Icing – Your physical therapist will apply ice packs to the knee to help control any pain and swelling and may instruct you to apply icing at home. Swelling is an important “guide” during your rehabilitation and can indicate your level of ability and recovery. If you experience an increase in swelling, your physical therapist will modify your treatment program or activity level to ensure your safest, most effective recovery.
Compression – Your physical therapist may recommend the use of compression bandages, stockings, or pumps to assist in the reduction of or prevent further accumulation of edema (swelling). Your physical therapist may include them as part of your regular treatments and teach you and your family how to use them at home.
NMES – Your physical therapist may use a treatment called neuromuscular electrical stimulation (NMES). NMES uses electrical current to gently stimulate/contract the muscles around your knee to help improve their strength.

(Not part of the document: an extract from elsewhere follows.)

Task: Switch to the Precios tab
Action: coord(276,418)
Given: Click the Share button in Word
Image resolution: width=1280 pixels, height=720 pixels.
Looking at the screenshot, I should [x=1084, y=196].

Assistive devices – It may be necessary to use assistive devices such as crutches, a cane, or a walker in the short term. Your physical therapist will make recommendations about which device is best for you and will instruct you on how to use it properly.
Strengthening exercises – Your physical therapist will design exercises to build and maintain your strength during recovery and help restore full movement to the knee. You will be given a home program of exercises that are specific to your condition. Strengthening the muscles around the knee and throughout the leg helps ease pressure on the healing knee tissue.
Fitness counseling – As you recover, your physical therapist will advise you on ways to improve and maintain your fitness and activity levels, and will help you decide when you are ready to return to full activity.